Acute primary infection was diagnosed in the presence of viremia, increased IgM levels, and the absence of IgG. Reactivated infection was defined as viremia and an increase in IgG levels by 2.5 times or more. An increase in IgG and/or the presence of viral DNA in an oropharyngeal smear without viremia was regarded as a manifestation of a latent form of infection.

To objectively assess data before and after prescribing a course of study drugs, a ranking scheme for clinical signs was used, presented in Table 2.

The virological and complex clinical effectiveness of treatment was also assessed depending on the manifestations of acute respiratory disease (ARI): complete effectiveness - absence of ARI for 3 months. from the start of therapy; incomplete effectiveness - reduction in the number of acute respiratory infections and/or reduction in severity; lack of effectiveness - persistent monthly acute respiratory infections.

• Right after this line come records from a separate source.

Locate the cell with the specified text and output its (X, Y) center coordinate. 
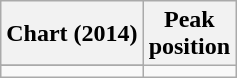
Chart (2014) (72, 34)
Peakposition (189, 34)
Identify which cell holds the provided text, then report its (x, y) central coordinate. 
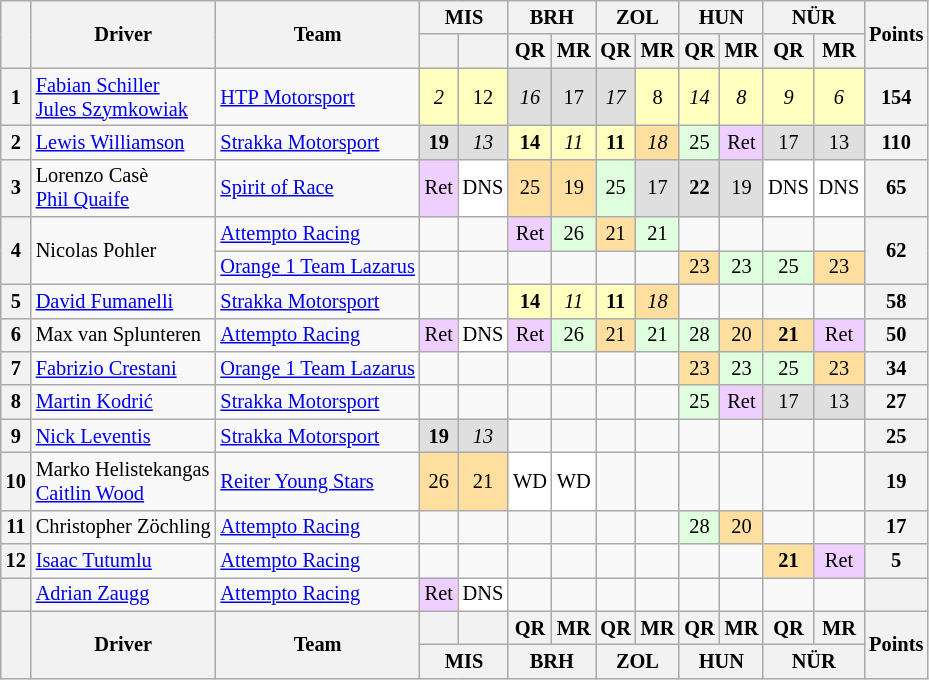
Fabrizio Crestani (124, 368)
Marko Helistekangas Caitlin Wood (124, 481)
Nicolas Pohler (124, 250)
27 (896, 402)
Lewis Williamson (124, 142)
Max van Splunteren (124, 335)
7 (16, 368)
22 (699, 188)
110 (896, 142)
Adrian Zaugg (124, 594)
50 (896, 335)
34 (896, 368)
3 (16, 188)
154 (896, 97)
58 (896, 301)
16 (530, 97)
1 (16, 97)
65 (896, 188)
4 (16, 250)
HTP Motorsport (317, 97)
Reiter Young Stars (317, 481)
Nick Leventis (124, 436)
Fabian Schiller Jules Szymkowiak (124, 97)
Christopher Zöchling (124, 527)
10 (16, 481)
Isaac Tutumlu (124, 561)
David Fumanelli (124, 301)
Spirit of Race (317, 188)
Martin Kodrić (124, 402)
62 (896, 250)
Lorenzo Casè Phil Quaife (124, 188)
Provide the [x, y] coordinate of the cell's center where the given text is located.  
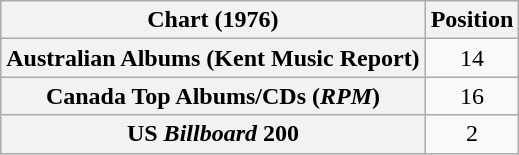
16 [472, 96]
Canada Top Albums/CDs (RPM) [213, 96]
Australian Albums (Kent Music Report) [213, 58]
Position [472, 20]
US Billboard 200 [213, 134]
2 [472, 134]
Chart (1976) [213, 20]
14 [472, 58]
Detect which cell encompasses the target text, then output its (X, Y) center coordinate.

Statistical data processing

was carried out using Microsoft Office Excel 2016, IBM SPSS Statistics v.26. For quantitative indicators with a normal distribution, arithmetic means (M±SD) were calculated; Student's t-test was used to compare samples; in case of non-normal distribution, medians (Me) and interquartile range (Q1–Q3) were calculated, and the Mann-Whitney U test was used to compare populations. Nominal data is described with absolute values ​​and percentages. Comparisons of nominal data were made using Pearson's χ2 test and Fisher's exact test. Differences were considered significant at p<0.05.